Work item =>
Except for the pictures, reproduce the records word for word.
....................
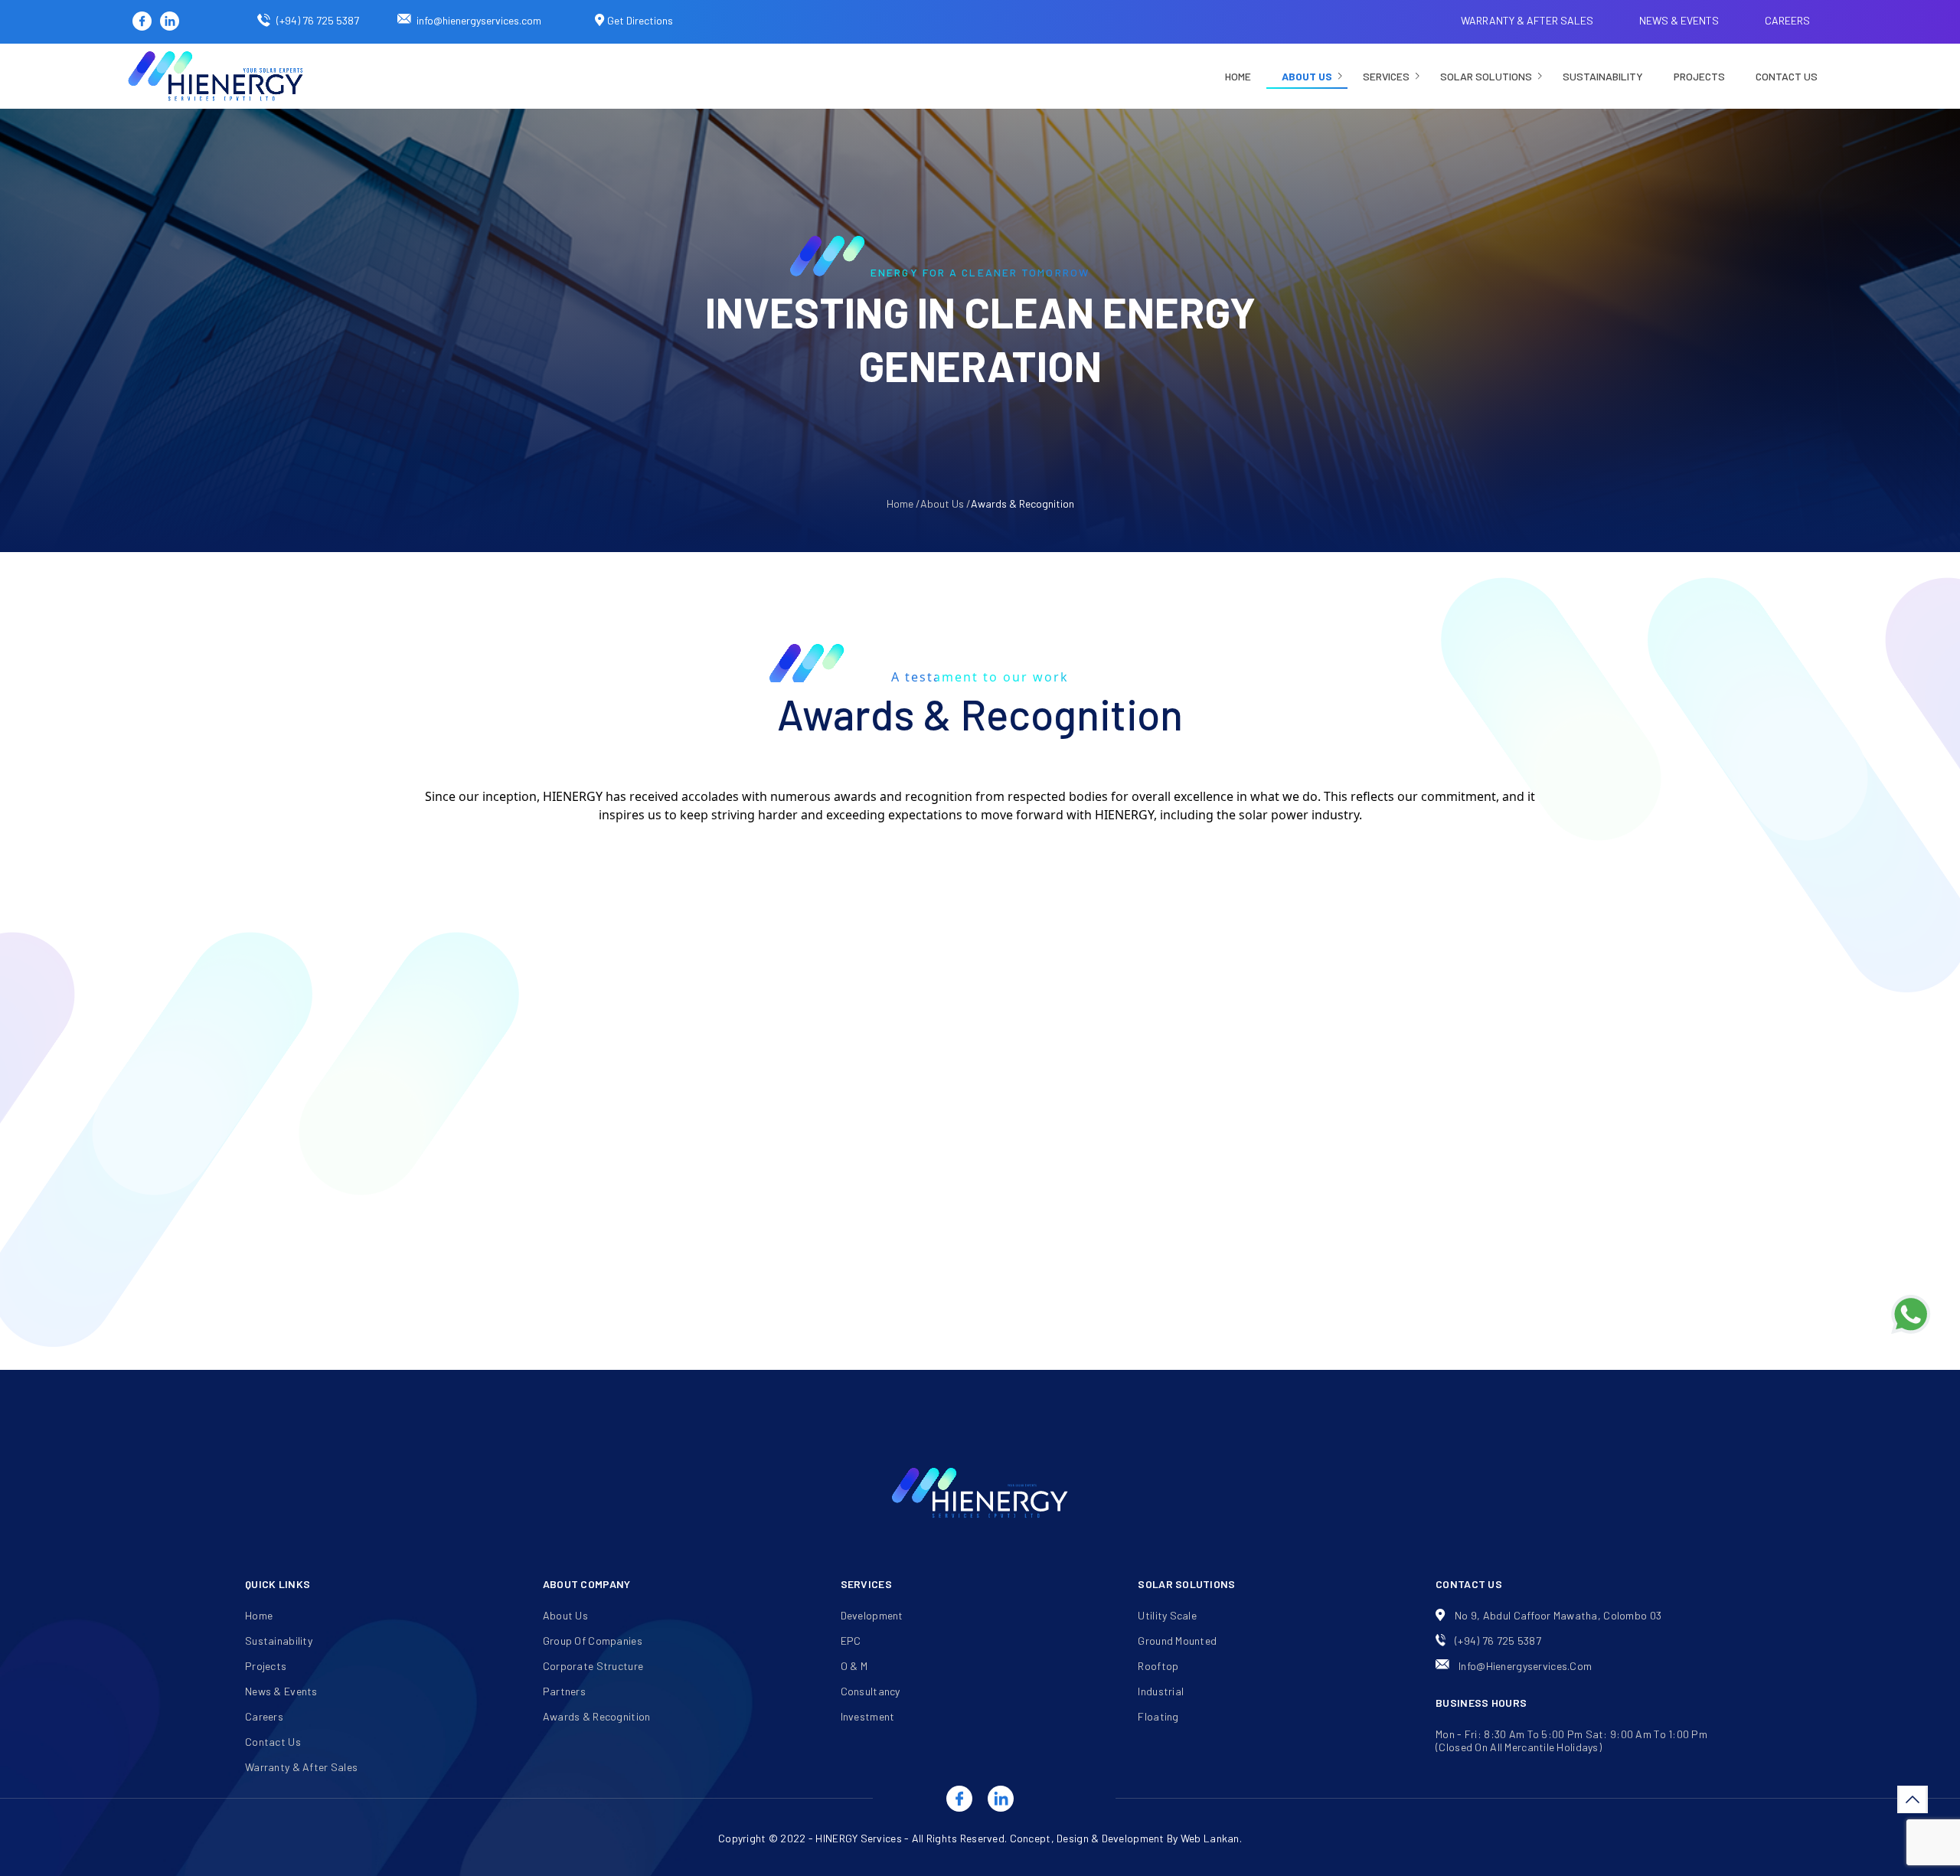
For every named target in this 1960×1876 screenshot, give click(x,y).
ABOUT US (1307, 76)
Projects (1699, 76)
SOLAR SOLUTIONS (1486, 76)
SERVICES (1386, 76)
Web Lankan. (1211, 1838)
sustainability (1603, 76)
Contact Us (1787, 76)
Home (1238, 76)
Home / (903, 503)
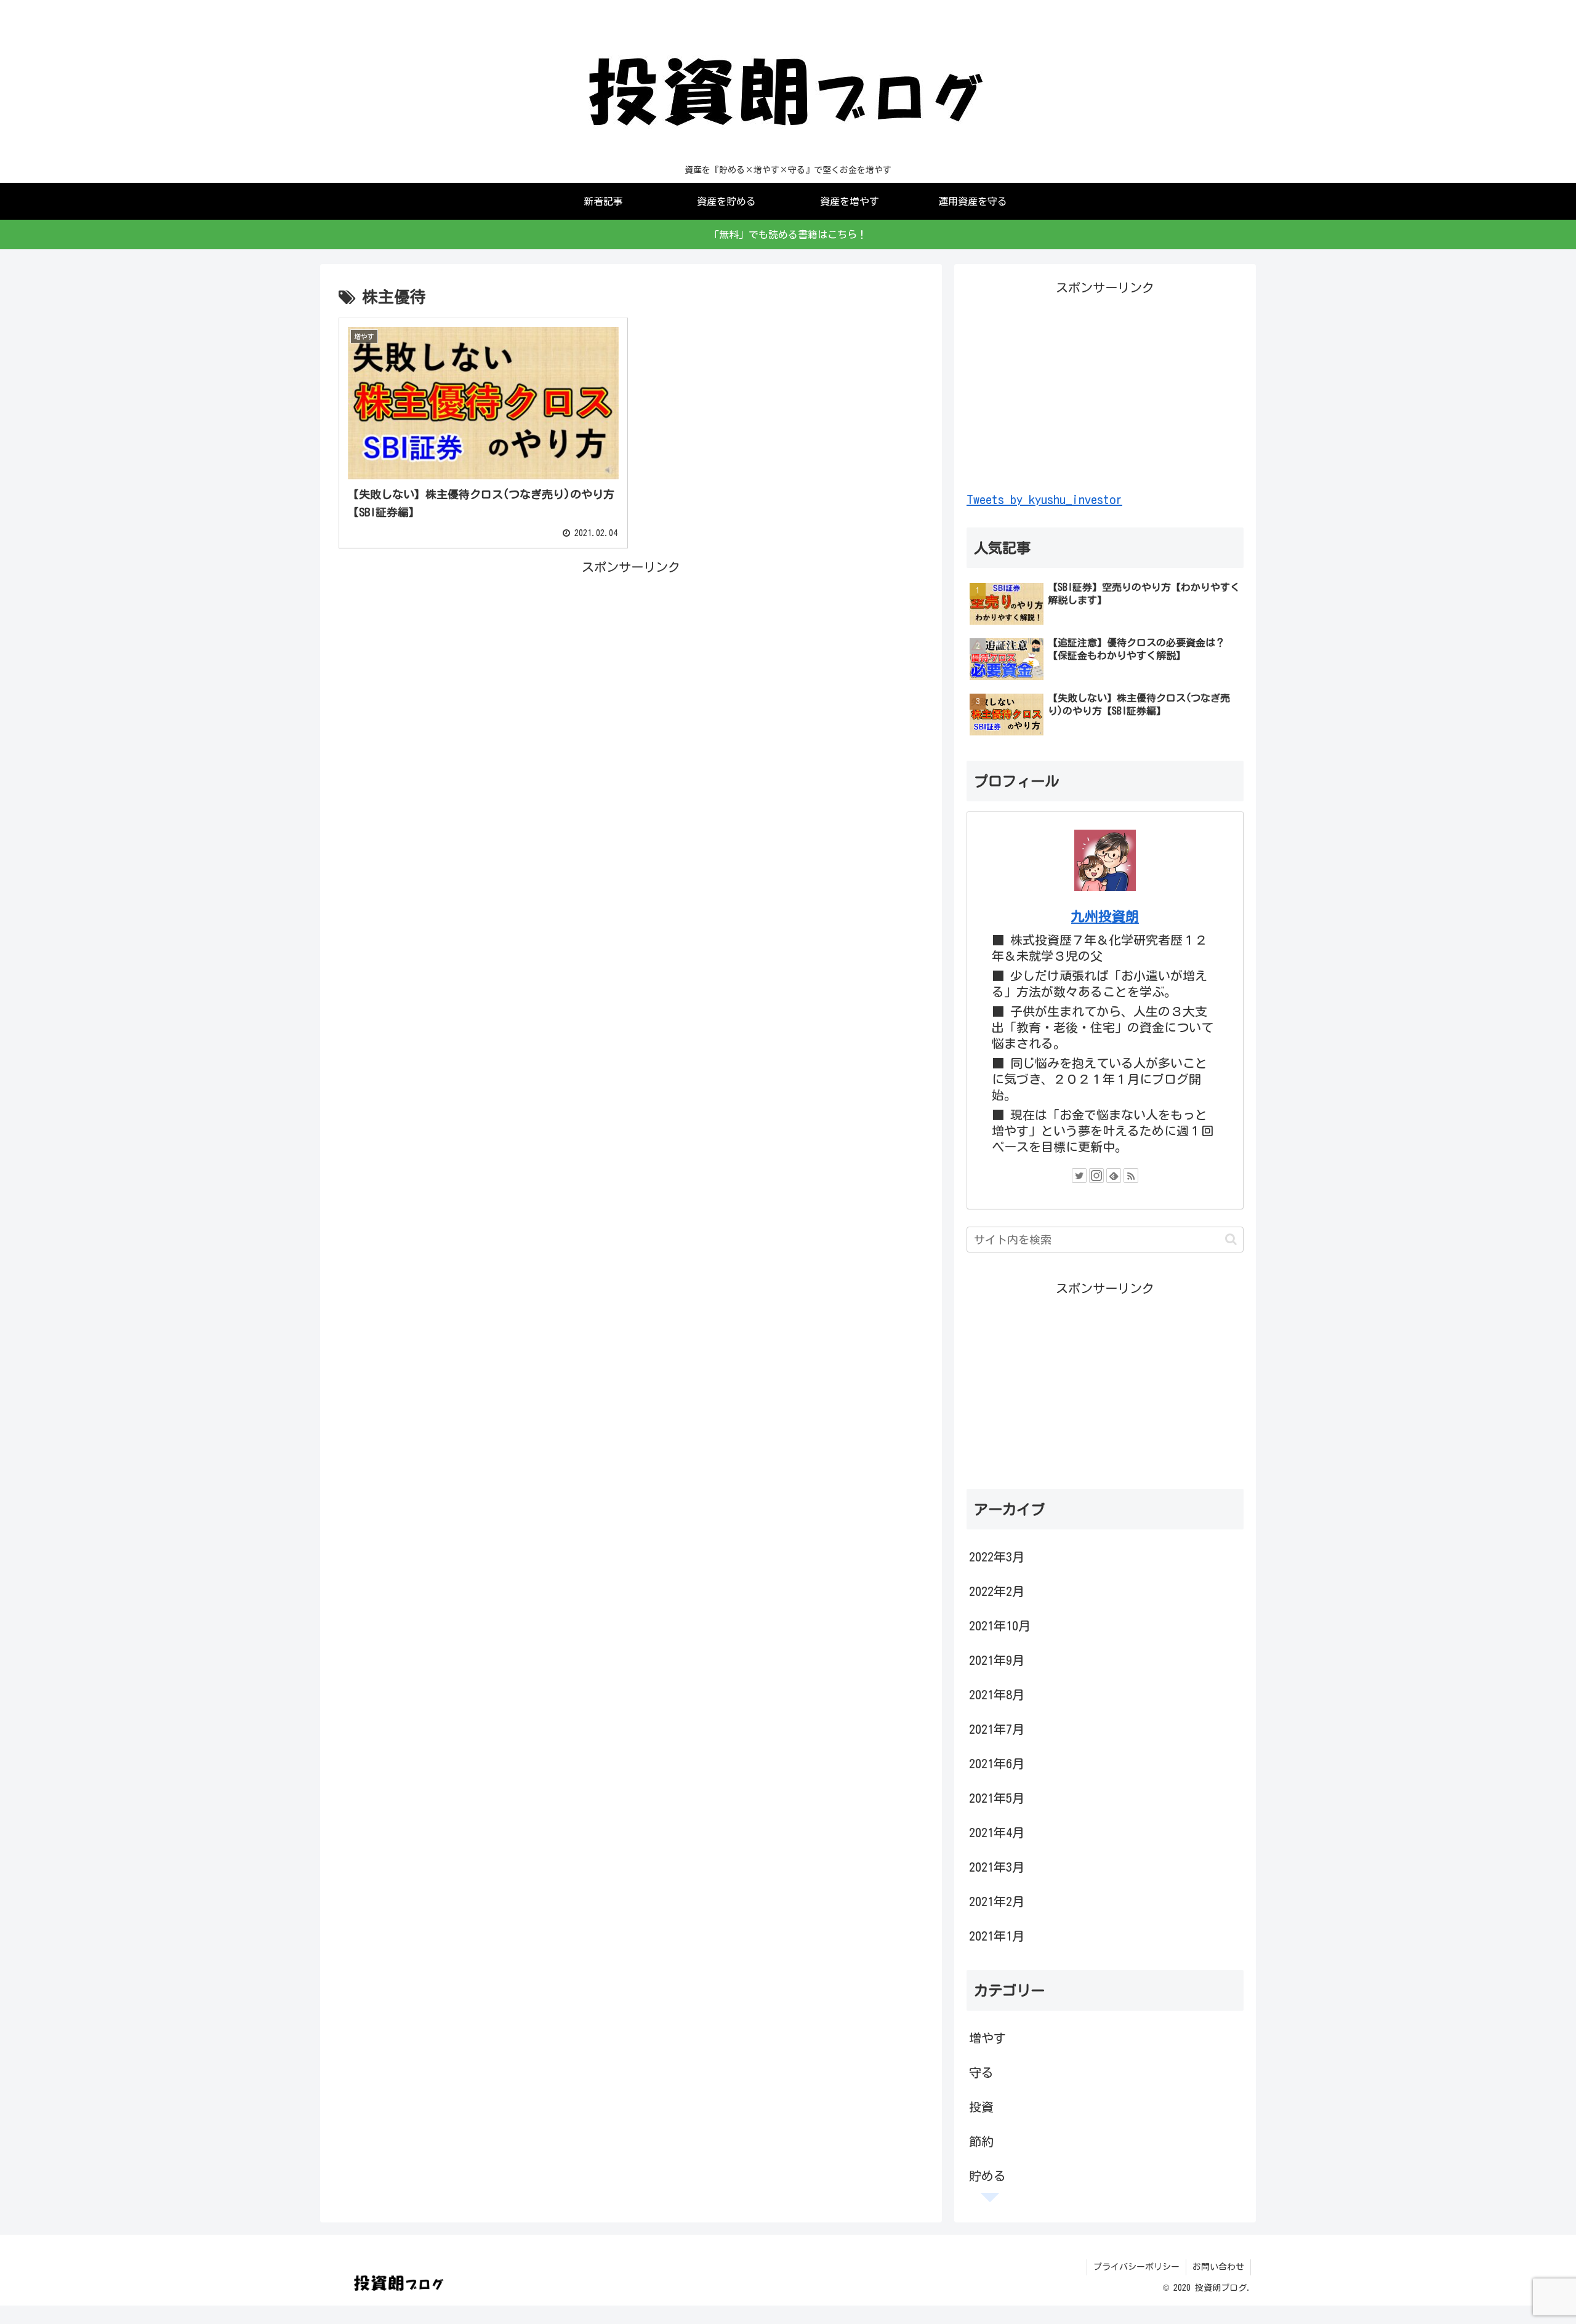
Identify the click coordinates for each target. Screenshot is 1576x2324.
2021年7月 (996, 1729)
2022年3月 (996, 1556)
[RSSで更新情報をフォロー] (1131, 1175)
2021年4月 (996, 1832)
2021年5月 (996, 1798)
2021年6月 (996, 1763)
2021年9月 (996, 1660)
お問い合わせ (1218, 2266)
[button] (1231, 1239)
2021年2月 (996, 1901)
....................
Finished task =>
For every named target in this 1960×1876 screenshot, give click(x,y).
ABOUT US (1307, 76)
Projects (1699, 76)
SOLAR SOLUTIONS (1486, 76)
SERVICES (1386, 76)
Web Lankan. (1211, 1838)
sustainability (1603, 76)
Contact Us (1787, 76)
Home (1238, 76)
Home / (903, 503)
Identify the click coordinates for each target. Screenshot is 1576x2324.
2021年7月 (996, 1729)
2022年3月 (996, 1556)
[RSSで更新情報をフォロー] (1131, 1175)
2021年4月 (996, 1832)
2021年5月 (996, 1798)
2021年6月 (996, 1763)
2021年9月 (996, 1660)
お問い合わせ (1218, 2266)
[button] (1231, 1239)
2021年2月 (996, 1901)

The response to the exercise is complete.